* **CONSIGNES**
a) Recopiez mot pour mot le passage de l'entretien sur la retraite des femmes qui commence par «Melina Schröter: C’est» et va jusqu'à «à votre retraite?».
b) Traduisez en anglais cette phrase de l'entretien sur la retraite des femmes : «Il y a dans ma famille des femmes qui, mères au foyer, n’ont pas exercé d’activités professionnelles.»
c) Reprenez l'entretien sur la retraite des femmes à l'endroit où il s'arrête et écrivez la suite.

* **TEXTE À LIRE**
Melina Schröter: C’est ce que la réalité nous montre. Il y a dans la société des inégalités économiques lorsqu’on est une femme, et la retraite en fait partie. C’est factuel. Les chiffres des rentes des femmes le montrent.

Cette inégalité hommes-femmes, l’avez-vous observée dans votre propre famille?

Oui. Je pense à la génération de ma maman et bien sûr à celle d’avant encore. Il y a dans ma famille des femmes qui, mères au foyer, n’ont pas exercé d’activités professionnelles. Certaines se sont retrouvées dans des situations précaires, de fait de séparations d’avec leur conjoint. Elles n’avaient versé aucune ou que très peu de cotisations vieillesse.

«Il y a eu des temps de travail partiels pour pouvoir élever les enfants. Donc, oui, c’est une inégalité que j’ai observée autour de moi»

A partir de quand avez-vous commencé à songer à votre retraite?

* **DONNÉES RECUEILLIES**
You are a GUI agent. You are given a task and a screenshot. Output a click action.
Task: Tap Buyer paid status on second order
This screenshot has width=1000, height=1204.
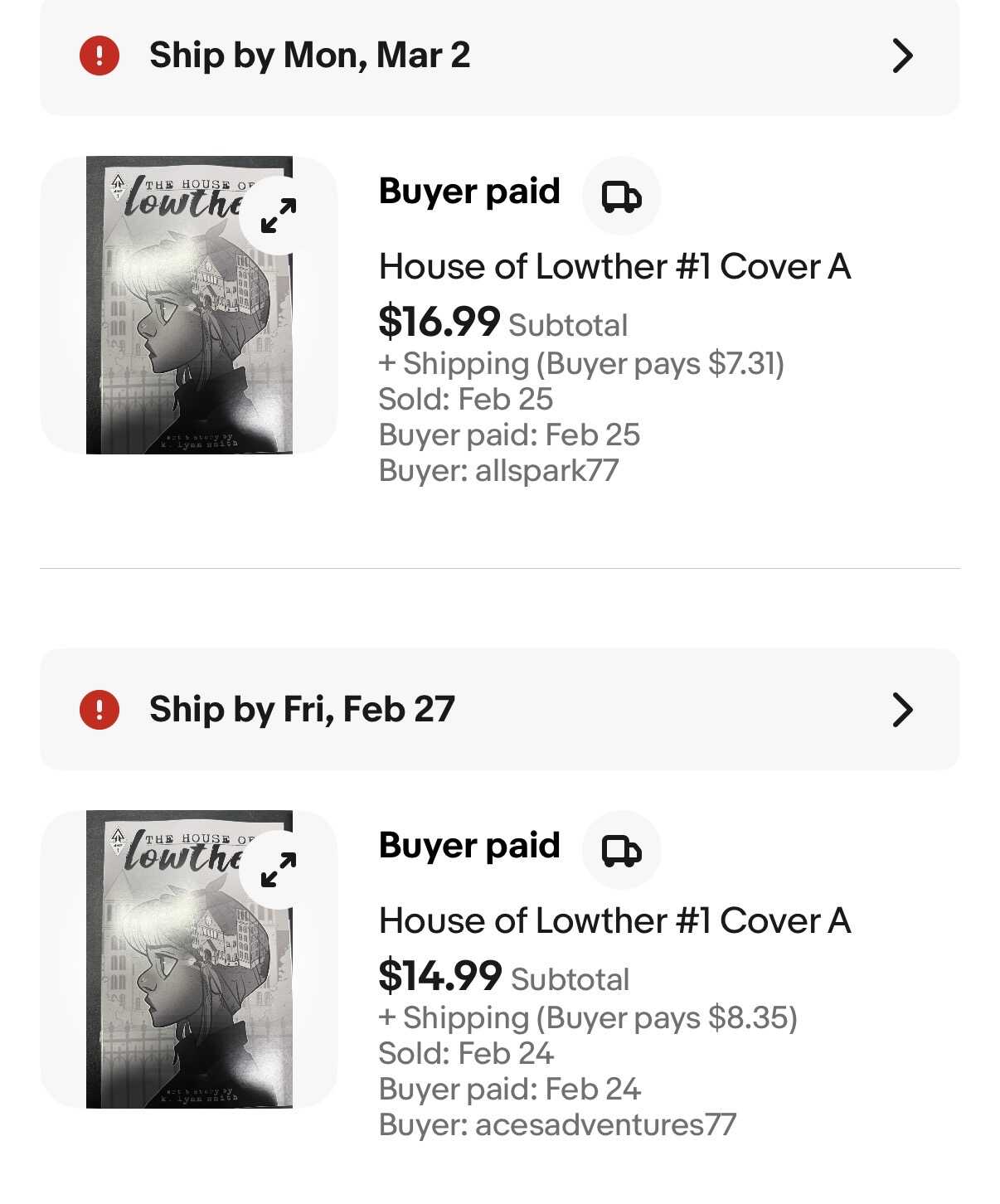[x=469, y=846]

* **RÉPONSES**
a)
Melina Schröter: C’est ce que la réalité nous montre. Il y a dans la société des inégalités économiques lorsqu’on est une femme, et la retraite en fait partie. C’est factuel. Les chiffres des rentes des femmes le montrent.

Cette inégalité hommes-femmes, l’avez-vous observée dans votre propre famille?

Oui. Je pense à la génération de ma maman et bien sûr à celle d’avant encore. Il y a dans ma famille des femmes qui, mères au foyer, n’ont pas exercé d’activités professionnelles. Certaines se sont retrouvées dans des situations précaires, de fait de séparations d’avec leur conjoint. Elles n’avaient versé aucune ou que très peu de cotisations vieillesse.

«Il y a eu des temps de travail partiels pour pouvoir élever les enfants. Donc, oui, c’est une inégalité que j’ai observée autour de moi»

A partir de quand avez-vous commencé à songer à votre retraite?

b) In my family there are women who, as stay-at-home mothers, did not work outside the home.

c)
C’est assez récent et c’est paradoxal, car je suis plutôt consciente du problème de l’âge de la retraite des femmes, pour lequel je lutte depuis longtemps. C’est l’arrivée dans la quarantaine, le fait me retrouver à une vingtaine d’années de la fin de ma carrière professionnelle, qui font que j'y pense. Même si je fais partie des gens privilégiés, comparé à des femmes qui risquent d’arriver à la retraite dans des états de santé peu enviables après avoir exercé des métiers pénibles, je me rends compte que je serai confrontée à des défauts de prévoyance. Je commence à m’en inquiéter. Ce qui ne m’empêche pas de maintenir une forme de déni.

Angoissée par cette retraite qui se profile?
Oui.

Quand avez-vous commencé à cotiser pour l’AVS?
Aux alentours de 25, 26 ans, après mes études universitaires.

Avez-vous déjà estimé ce que vous percevrez comme retraitée?

«Non, pas du tout. Le seul calcul que j’ai fait pour l’instant, c’est de voir si j’étais en mesure de me constituer un troisième pilier. Et dans ma situation, c’est quelque chose qui n’est pas possible»

De quoi nourrir cette angoisse…
Oui, tout à fait.

Etes-vous pour ou contre le rehaussement à 65 ans de l’âge de la retraite des femmes?
Absolument contre, définitivement contre.

Pourtant, en travaillant un an de plus, ce serait une manière de cotiser plus longtemps et d’avoir ainsi une retraite un peu plus étoffée, non?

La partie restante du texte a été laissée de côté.